靖国参拝に端を発する68~69ページの記述も興味深い。
《靖国参拝をとらえて「日本は軍国主義の道を歩んでいる」という人がいる。しかし戦後の日本の指導者たち、たとえば小泉首相が、近隣諸国を侵略するような指示をだしたことがあるだろうか。他国を攻撃するための長距離ミサイルをもとうとしただろうか。核武装をしようとしているだろうか。人権を抑圧しただろうか。自由を制限しただろうか。民主主義を破壊しようとしただろうか。答えは、すべてノーだ。今の日本は、どこからみても軍国主義とは無縁の民主国家であろう》
安倍氏は2002年5月13日、早稲田大学で行なった講演で、「大陸間弾道弾(ICBM)は憲法上は問題ない」「原子爆弾だって問題ではない」などと話していたと『サンデー毎日』に報道されている。03年3月、石破茂・防衛庁長官(当時)が国会答弁で「敵基地を攻撃する能力の保有」に言及し、自民党内からも批判の声をあびたとき、当時官房副長官だった安倍氏は記者へのオフレコ懇談でこう理解を示した。
「今の時代になにを専守防衛というのか。ミサイルを何発も打ち込まれる、それを迎撃ミサイルで撃ち落とすことはいいのに、発射する基地を攻撃するのはいけないのか。どんどん打ち込まれても、なにもできないのか」
要するに『美しい国へ』は、ふだんの安倍氏の言動とは異なるか、もしくはかなり砂糖で甘くした主張になっているようだ。共謀罪新設を政府がもくろみ、ビラを配っただけで逮捕される事件が起こっているのに、人権が抑圧もされていなければ自由が制限されていないなどと本気で思っているのだろうか。ただ、安倍氏の言動をしっかりと押さえていない人が『美しい国へ』を読めば、勘違いする可能性は高いと思う。
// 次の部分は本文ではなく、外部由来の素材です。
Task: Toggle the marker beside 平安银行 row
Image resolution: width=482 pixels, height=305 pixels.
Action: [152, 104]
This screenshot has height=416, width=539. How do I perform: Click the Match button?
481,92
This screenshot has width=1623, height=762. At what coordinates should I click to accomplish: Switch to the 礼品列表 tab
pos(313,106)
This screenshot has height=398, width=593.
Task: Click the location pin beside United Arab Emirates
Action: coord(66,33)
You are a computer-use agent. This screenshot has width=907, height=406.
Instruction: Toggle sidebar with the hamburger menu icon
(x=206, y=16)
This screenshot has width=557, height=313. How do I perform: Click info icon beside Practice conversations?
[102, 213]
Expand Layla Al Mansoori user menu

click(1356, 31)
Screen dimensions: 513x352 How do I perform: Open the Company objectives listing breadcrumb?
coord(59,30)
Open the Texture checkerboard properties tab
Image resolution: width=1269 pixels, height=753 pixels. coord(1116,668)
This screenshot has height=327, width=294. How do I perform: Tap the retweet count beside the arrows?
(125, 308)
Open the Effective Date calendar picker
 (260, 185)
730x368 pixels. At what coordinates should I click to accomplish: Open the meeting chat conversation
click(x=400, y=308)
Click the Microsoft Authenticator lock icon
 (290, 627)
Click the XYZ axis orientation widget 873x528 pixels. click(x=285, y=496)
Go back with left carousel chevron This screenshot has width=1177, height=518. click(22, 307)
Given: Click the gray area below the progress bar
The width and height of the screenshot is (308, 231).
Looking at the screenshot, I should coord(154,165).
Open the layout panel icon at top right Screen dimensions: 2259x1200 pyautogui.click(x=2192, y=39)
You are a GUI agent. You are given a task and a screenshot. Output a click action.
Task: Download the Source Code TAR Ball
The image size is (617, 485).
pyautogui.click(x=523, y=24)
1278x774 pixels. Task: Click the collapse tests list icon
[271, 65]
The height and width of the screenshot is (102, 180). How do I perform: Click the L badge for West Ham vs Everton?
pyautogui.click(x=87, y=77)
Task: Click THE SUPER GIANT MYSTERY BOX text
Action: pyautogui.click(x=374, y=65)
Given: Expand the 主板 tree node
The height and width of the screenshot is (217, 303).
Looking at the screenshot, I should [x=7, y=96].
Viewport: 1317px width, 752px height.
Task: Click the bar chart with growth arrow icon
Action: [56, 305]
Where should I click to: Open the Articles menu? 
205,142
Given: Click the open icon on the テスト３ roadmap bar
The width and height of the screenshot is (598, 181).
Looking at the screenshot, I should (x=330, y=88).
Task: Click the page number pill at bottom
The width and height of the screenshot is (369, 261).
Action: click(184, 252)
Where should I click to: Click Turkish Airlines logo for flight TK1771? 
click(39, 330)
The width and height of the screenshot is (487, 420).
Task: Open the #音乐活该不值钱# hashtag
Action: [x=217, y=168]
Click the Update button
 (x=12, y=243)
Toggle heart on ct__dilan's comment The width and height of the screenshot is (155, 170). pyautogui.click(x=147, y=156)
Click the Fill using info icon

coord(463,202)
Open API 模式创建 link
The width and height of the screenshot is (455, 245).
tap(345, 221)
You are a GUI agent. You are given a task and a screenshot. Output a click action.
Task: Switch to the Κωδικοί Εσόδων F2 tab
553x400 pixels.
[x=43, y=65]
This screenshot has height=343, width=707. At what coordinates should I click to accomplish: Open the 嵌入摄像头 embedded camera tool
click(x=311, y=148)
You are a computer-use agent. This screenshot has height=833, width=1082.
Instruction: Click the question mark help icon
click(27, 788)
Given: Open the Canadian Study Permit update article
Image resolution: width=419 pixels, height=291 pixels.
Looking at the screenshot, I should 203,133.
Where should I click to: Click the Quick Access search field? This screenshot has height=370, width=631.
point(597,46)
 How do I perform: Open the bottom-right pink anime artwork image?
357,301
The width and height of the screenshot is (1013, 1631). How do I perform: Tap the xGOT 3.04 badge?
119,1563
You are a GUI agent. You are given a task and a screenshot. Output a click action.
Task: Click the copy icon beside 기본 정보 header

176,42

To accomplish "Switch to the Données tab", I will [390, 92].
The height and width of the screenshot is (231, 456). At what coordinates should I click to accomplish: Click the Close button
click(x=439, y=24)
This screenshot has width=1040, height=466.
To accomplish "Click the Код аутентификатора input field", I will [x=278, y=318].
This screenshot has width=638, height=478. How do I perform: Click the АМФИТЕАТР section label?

私は安倍氏の本質は「勘違い」もしくは「平気で嘘をつける」ことにあると考える。『美しい国へ』41ページにはこうある。
《安全保障と社会保障――じつはこれこそが政治家としてのわたしのテーマなのである》
安倍氏が社会保障の充実に取り組んできた実績を残念ながら寡聞にして私は知らない。